Exclude every picture. Output verbatim the lines from the one containing "You are a GUI" to the end of the data.

*** DATASET RECORDS Section Begins ***

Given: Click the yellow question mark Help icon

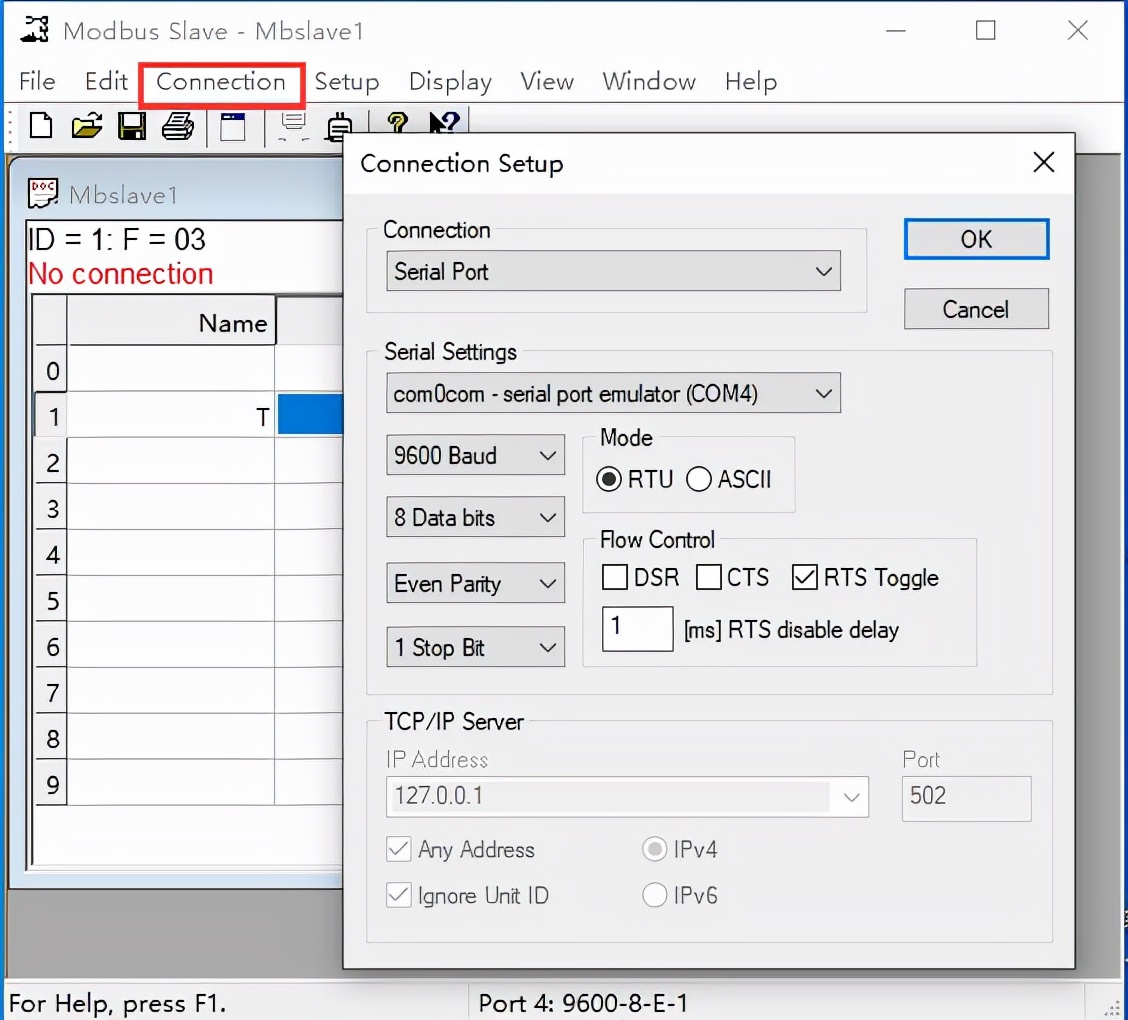Looking at the screenshot, I should coord(397,124).
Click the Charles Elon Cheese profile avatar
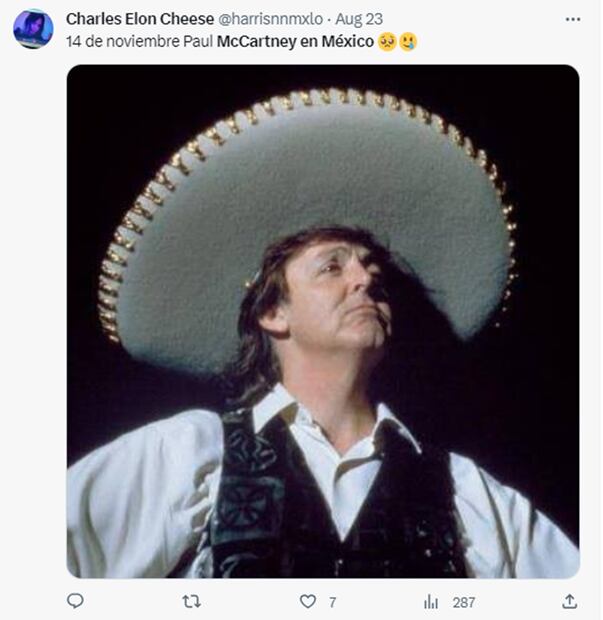The height and width of the screenshot is (620, 603). coord(33,29)
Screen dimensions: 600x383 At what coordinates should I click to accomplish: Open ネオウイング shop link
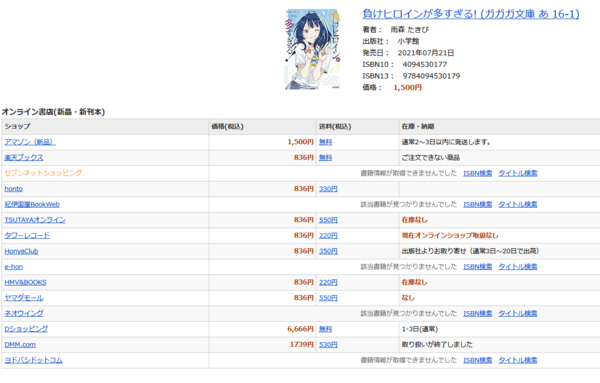click(x=24, y=313)
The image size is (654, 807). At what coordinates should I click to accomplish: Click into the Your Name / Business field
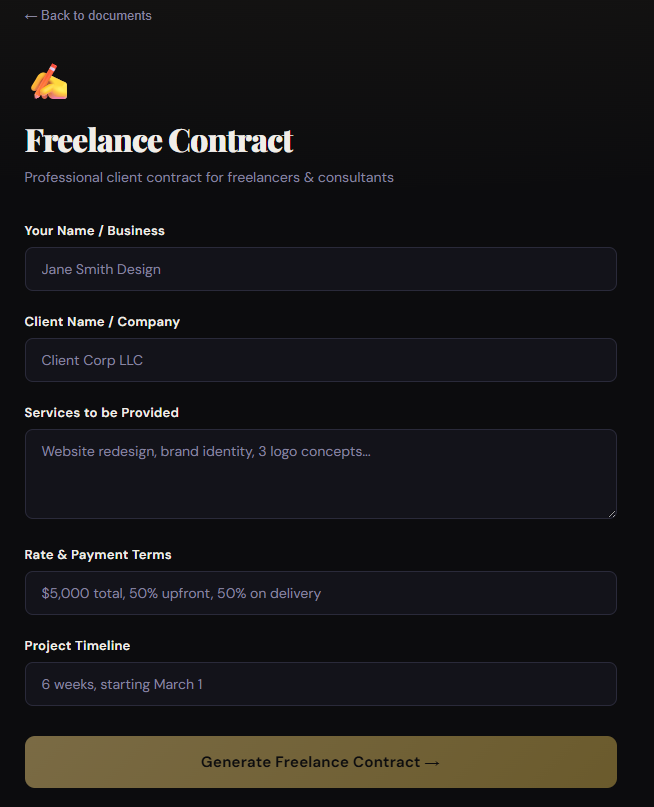tap(320, 268)
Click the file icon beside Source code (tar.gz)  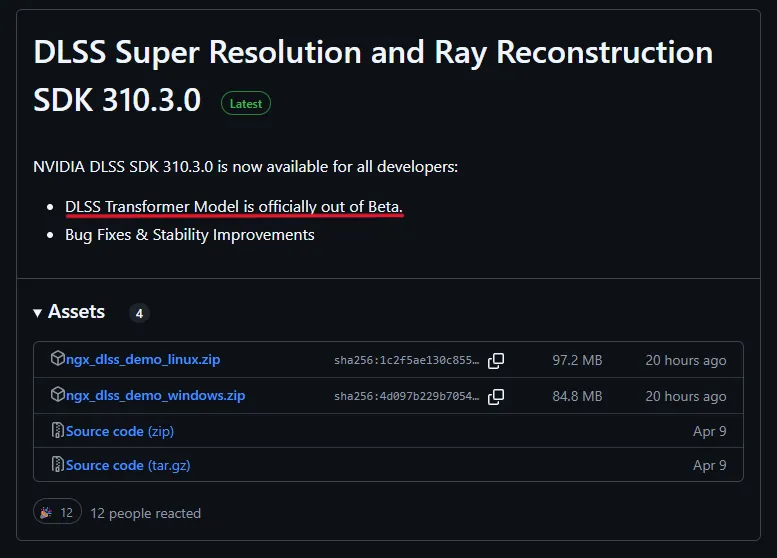click(57, 465)
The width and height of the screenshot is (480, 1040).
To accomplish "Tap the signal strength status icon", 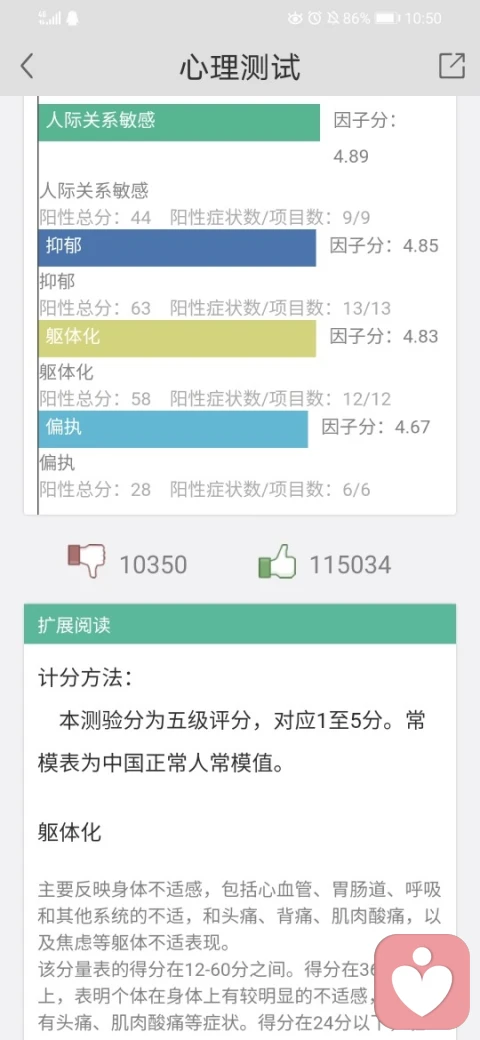I will (x=50, y=19).
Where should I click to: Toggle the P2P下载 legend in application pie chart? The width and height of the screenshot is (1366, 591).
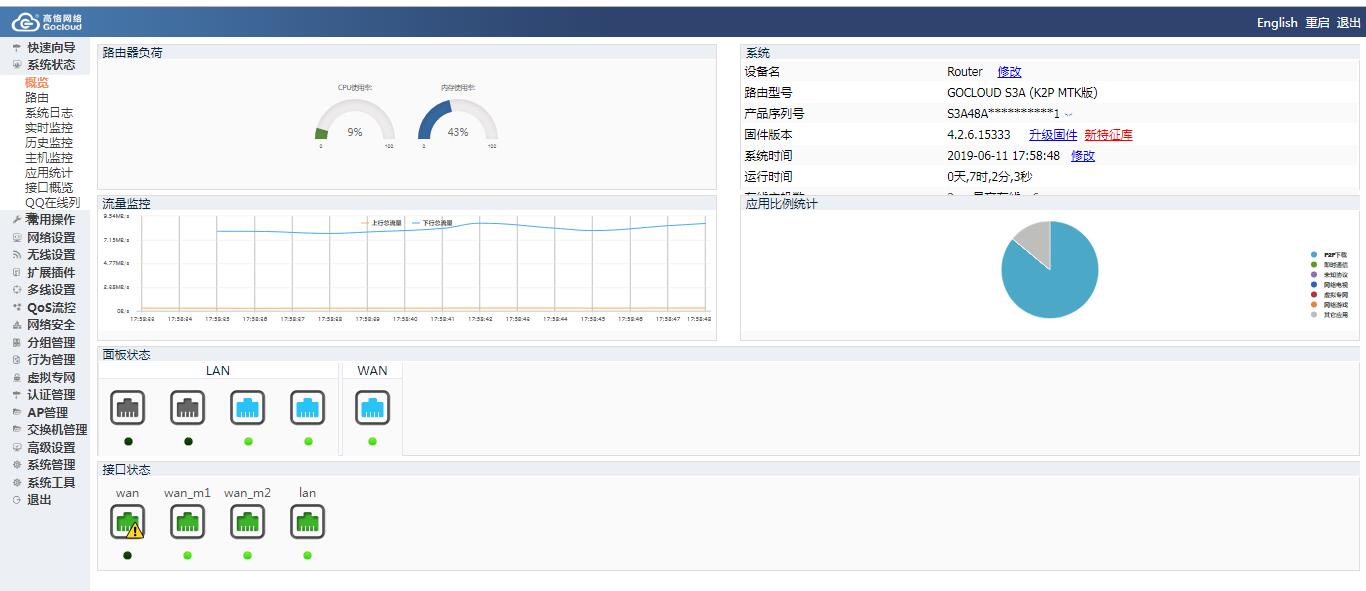click(x=1336, y=253)
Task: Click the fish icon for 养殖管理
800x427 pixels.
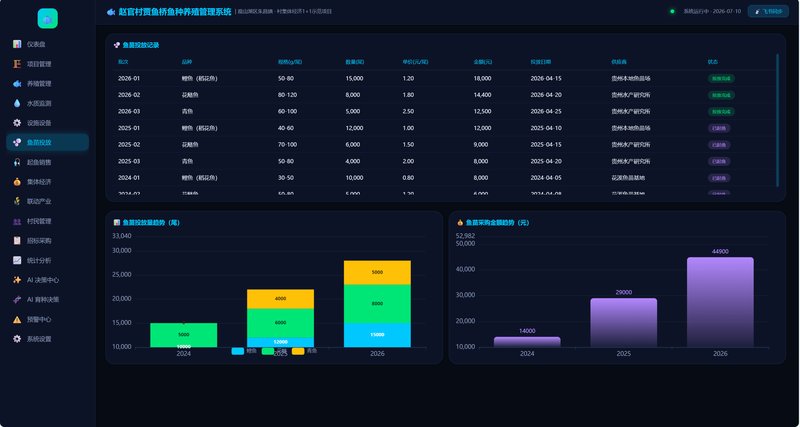Action: pyautogui.click(x=17, y=84)
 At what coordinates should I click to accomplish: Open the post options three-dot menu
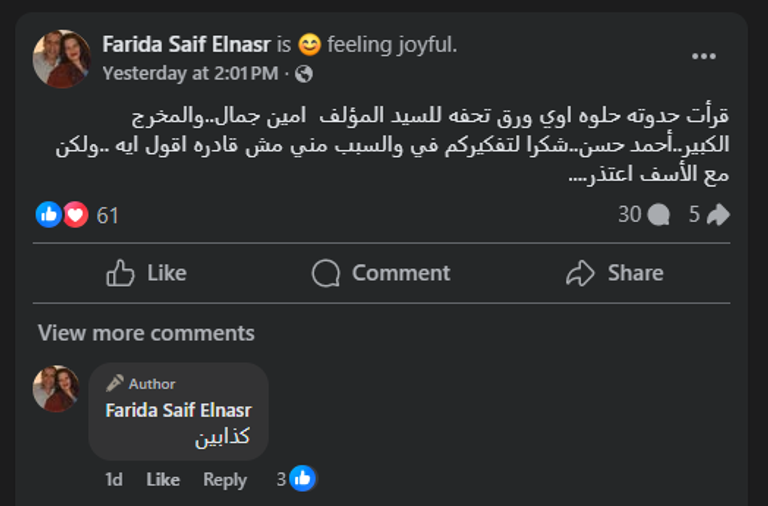coord(704,56)
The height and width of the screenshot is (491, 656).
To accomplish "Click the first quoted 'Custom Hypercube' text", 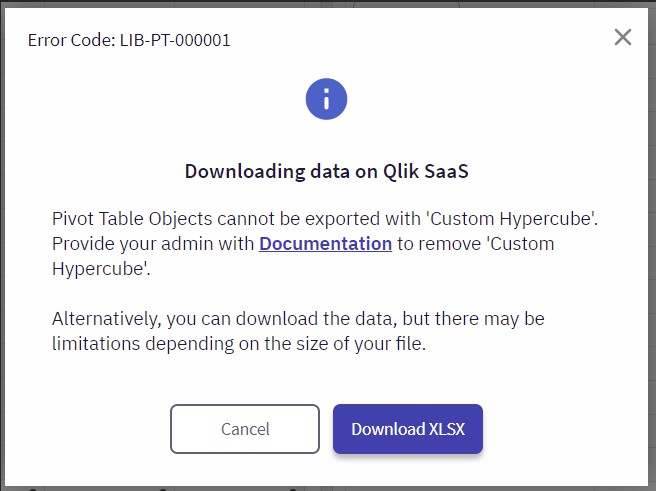I will click(512, 219).
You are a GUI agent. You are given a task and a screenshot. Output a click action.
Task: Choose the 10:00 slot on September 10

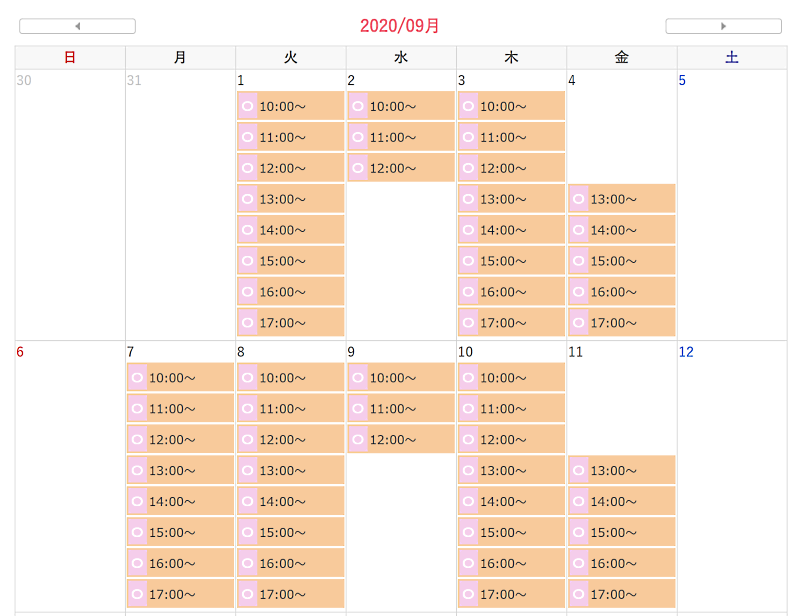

*** DATASET RECORDS Section Ends ***

COMPLETED TASK:
You are a GUI agent. You are given a task and a screenshot. Output a click action.
Task: Choose the 10:00 slot on September 10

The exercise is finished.